Two and a half years after the federal government ordered hospitals to post their prices in easy-to-read formats, the state is doing what federal regulators have failed to do, which is enforce the policy.

A bipartisan new law allows Colorado's Attorney General to go after hospitals that don't comply. Failure to post prices would be a deceptive trade practice and carry a fine of $20,000 per violation.

Cynthia Fisher, founder of Patient Rights says the law is the toughest in the country and will be a national model.

She says health care is the only industry where we buy goods and services and find out later how much they cost. 

"As long as hospitals and insurance companies can hide their prices, they can charge whatever they want," she said. 

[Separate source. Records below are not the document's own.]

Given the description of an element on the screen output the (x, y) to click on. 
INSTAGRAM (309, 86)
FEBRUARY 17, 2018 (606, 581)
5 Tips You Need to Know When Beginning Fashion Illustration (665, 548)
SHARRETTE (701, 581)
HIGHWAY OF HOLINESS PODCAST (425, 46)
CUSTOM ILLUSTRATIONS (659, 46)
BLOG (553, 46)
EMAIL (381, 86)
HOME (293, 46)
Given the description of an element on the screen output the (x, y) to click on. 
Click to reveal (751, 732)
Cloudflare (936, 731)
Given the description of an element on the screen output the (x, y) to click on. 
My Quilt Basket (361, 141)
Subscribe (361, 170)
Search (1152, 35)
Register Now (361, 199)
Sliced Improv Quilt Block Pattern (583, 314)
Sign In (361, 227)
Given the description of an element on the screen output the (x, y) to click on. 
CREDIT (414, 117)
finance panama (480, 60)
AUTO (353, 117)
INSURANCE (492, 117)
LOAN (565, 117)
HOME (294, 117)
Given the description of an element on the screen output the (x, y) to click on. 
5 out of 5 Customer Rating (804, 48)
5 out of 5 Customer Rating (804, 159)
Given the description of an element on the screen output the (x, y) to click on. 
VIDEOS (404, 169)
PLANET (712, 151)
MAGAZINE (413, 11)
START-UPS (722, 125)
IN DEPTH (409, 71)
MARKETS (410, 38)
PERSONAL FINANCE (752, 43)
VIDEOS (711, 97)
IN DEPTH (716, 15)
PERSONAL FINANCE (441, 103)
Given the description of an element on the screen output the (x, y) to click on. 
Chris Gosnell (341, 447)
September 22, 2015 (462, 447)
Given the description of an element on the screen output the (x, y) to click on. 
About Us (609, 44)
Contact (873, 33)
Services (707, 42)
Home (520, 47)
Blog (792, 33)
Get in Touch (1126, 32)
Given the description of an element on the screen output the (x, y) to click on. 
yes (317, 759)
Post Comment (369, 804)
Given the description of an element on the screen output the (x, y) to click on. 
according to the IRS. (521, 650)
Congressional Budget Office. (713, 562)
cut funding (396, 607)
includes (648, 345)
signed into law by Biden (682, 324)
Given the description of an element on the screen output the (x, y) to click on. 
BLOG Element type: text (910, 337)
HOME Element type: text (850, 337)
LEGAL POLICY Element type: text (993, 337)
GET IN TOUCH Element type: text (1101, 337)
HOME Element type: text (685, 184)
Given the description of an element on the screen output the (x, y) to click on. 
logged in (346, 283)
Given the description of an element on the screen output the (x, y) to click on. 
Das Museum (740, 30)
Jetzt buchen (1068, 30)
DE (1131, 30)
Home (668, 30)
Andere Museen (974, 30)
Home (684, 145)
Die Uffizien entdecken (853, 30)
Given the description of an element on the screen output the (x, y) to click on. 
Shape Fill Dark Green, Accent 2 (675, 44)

Right now, she says an MRI can run from $300 to $3,000 and C-sections from $6,000 to $60,000.


"We're seeing even drug prices within the same hospital be 10 times different," she said. 

In 2021, Fisher was part of a group that convinced the Trump administration to enact a federal rule that required all hospitals to post their prices for every procedure by every payer and every plan in an easy-to-read format. 

Two and a half years later, she says, only 25% of hospitals nationwide and 18% in Colorado are complying. Despite their defiance, she says, federal regulators have only fined four hospitals.

The State of Colorado is now stepping-in.

Gov. Jared Polis signed a law that directs the Department of Health Care Policy and Financing to track compliance and refer those in violation to the attorney general.

"People have the right to know exactly how much things cost and have the ability to actually shop around beforehand, rather than just get mysterious bills in the mail after the fact," Polis said. 

Kim Bimestefer, Executive Director of Health Care Policy and Financing, says the new law will create competition in health care and save Coloradans money. 

"At the end of every price a hospital charges is a consumer, or a family, or an employer, or a municipality, or a taxpayer paying those prices. So, this is a game changer," she said. 

Fisher says Colorado will soon become the first place in the country where you can go online and shop for health care like you do anything else.

"It means that for the first time, we're going to be able to be in the driver's seat to actually know prices and drive down the cost of care," Fisher said. 

She says tech companies are ready to aggregate the data as soon as its posted and create a website like Expedia for health care, where you can search for knee surgery, for example, in Denver, on Friday, and get a list of options.